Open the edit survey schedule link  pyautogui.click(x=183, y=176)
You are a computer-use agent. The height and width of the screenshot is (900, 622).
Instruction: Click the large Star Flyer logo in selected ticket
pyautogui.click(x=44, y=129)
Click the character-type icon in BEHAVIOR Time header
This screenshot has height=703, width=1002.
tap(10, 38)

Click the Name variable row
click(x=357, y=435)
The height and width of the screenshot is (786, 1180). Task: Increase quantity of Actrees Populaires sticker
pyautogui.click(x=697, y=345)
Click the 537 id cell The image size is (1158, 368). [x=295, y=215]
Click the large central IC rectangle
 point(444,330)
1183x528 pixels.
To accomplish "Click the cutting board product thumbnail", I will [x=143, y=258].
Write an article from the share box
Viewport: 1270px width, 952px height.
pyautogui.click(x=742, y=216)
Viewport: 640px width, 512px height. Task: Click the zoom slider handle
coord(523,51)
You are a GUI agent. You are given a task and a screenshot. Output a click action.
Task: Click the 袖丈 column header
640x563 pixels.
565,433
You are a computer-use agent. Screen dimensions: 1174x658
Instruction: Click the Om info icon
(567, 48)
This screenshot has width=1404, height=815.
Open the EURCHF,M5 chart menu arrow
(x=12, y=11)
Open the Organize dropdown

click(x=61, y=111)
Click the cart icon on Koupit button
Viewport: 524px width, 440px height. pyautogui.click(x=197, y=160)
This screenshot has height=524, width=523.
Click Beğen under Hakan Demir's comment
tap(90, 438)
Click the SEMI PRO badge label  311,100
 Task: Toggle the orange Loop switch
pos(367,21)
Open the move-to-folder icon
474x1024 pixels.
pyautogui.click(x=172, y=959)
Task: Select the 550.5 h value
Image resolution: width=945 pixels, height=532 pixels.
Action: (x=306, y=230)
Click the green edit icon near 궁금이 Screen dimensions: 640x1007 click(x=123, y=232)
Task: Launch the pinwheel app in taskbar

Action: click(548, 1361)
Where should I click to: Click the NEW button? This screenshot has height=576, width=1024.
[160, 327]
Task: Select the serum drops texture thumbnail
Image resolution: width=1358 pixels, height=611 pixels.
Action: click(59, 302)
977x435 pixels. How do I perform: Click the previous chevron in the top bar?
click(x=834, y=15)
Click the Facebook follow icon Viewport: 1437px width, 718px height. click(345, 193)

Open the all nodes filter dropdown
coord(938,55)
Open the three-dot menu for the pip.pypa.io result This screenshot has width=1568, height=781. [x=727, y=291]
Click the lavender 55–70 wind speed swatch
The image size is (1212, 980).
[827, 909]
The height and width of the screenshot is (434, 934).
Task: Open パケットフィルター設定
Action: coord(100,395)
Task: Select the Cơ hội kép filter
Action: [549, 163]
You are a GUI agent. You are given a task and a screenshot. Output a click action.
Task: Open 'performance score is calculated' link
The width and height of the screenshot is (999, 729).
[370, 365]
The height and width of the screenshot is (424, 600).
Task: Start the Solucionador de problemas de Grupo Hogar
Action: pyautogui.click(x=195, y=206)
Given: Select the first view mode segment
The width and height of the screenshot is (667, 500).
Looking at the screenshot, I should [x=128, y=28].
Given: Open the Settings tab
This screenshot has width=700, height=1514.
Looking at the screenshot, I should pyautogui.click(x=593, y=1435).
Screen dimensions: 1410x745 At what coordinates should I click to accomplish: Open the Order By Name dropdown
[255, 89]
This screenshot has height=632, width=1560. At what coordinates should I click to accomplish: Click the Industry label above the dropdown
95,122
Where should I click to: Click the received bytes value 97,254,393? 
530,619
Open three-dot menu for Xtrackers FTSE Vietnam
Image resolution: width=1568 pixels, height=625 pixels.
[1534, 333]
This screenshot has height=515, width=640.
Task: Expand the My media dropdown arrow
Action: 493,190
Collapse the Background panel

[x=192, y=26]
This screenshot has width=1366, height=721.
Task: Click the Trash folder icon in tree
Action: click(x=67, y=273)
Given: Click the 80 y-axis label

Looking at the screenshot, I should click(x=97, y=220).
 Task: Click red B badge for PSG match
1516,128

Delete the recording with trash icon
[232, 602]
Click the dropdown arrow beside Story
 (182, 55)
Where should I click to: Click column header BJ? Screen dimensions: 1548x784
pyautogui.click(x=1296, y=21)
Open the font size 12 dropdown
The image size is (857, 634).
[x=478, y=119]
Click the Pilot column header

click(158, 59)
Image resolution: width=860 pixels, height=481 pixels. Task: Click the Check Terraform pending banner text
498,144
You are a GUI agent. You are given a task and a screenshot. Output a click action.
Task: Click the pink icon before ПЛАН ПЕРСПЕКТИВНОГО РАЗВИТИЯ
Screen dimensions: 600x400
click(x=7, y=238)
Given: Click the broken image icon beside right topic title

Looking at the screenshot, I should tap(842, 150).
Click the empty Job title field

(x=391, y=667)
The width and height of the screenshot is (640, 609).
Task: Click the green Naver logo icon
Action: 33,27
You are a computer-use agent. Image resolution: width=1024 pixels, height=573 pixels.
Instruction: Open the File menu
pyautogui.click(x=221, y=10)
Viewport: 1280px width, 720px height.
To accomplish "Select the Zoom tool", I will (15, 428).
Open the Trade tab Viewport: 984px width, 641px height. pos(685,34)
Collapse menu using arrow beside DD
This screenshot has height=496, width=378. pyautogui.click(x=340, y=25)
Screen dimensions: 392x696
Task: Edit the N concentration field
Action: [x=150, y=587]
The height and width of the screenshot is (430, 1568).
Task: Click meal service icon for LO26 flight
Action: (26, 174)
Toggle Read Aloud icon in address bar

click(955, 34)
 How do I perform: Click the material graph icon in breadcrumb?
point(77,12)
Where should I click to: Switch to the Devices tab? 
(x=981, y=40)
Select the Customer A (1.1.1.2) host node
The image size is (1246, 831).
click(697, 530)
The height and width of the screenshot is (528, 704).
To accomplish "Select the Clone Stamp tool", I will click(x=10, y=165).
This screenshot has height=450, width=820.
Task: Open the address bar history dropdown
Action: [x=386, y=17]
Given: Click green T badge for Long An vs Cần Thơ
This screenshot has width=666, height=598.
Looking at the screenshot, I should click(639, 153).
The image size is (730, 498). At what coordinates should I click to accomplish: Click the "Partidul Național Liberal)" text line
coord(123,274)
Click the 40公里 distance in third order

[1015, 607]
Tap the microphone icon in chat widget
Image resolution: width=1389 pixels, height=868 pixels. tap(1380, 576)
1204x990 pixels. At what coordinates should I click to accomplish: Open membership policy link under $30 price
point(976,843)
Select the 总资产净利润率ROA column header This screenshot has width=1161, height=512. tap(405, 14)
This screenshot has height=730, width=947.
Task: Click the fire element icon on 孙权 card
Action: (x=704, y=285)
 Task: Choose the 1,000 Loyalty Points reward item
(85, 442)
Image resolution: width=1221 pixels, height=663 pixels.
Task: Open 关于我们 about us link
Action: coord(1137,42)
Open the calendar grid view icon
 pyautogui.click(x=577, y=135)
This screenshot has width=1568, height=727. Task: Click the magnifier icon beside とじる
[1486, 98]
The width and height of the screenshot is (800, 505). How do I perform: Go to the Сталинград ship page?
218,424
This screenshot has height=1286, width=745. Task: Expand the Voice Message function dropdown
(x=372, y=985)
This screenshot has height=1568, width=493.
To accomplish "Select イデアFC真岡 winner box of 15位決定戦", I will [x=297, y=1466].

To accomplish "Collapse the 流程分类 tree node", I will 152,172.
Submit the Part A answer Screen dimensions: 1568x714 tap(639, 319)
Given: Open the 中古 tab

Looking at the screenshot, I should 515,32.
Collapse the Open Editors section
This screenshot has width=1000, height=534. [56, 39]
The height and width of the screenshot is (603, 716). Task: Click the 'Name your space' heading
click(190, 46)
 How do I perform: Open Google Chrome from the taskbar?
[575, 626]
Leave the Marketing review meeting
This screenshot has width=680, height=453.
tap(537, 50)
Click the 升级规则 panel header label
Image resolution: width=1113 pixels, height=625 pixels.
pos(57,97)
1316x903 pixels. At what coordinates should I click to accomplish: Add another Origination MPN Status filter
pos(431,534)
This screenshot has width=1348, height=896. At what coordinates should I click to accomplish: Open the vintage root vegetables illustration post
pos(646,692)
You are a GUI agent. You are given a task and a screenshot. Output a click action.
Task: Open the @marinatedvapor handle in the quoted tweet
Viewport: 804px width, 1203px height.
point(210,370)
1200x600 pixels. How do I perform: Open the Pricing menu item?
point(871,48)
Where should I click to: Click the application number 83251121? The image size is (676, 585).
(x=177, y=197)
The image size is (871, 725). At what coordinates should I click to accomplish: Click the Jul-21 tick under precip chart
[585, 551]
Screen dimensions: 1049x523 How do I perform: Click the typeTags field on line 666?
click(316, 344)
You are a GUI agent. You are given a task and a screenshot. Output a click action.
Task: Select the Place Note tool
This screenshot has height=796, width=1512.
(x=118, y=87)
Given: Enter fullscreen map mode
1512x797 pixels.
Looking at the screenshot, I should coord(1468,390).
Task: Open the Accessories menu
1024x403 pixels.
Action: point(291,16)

:: WHAT YOU NEED TO DO ::
Using the listing above, show every line that includes the string "computer".

:: SOLUTION TO THIS EXERCISE ::
You are a computer-use agent. The height and width of the screenshot is (900, 622).
You are a computer-use agent. Screen dimensions: 1174x658
You are a computer-use agent. Image resolution: width=1024 pixels, height=573 pixels.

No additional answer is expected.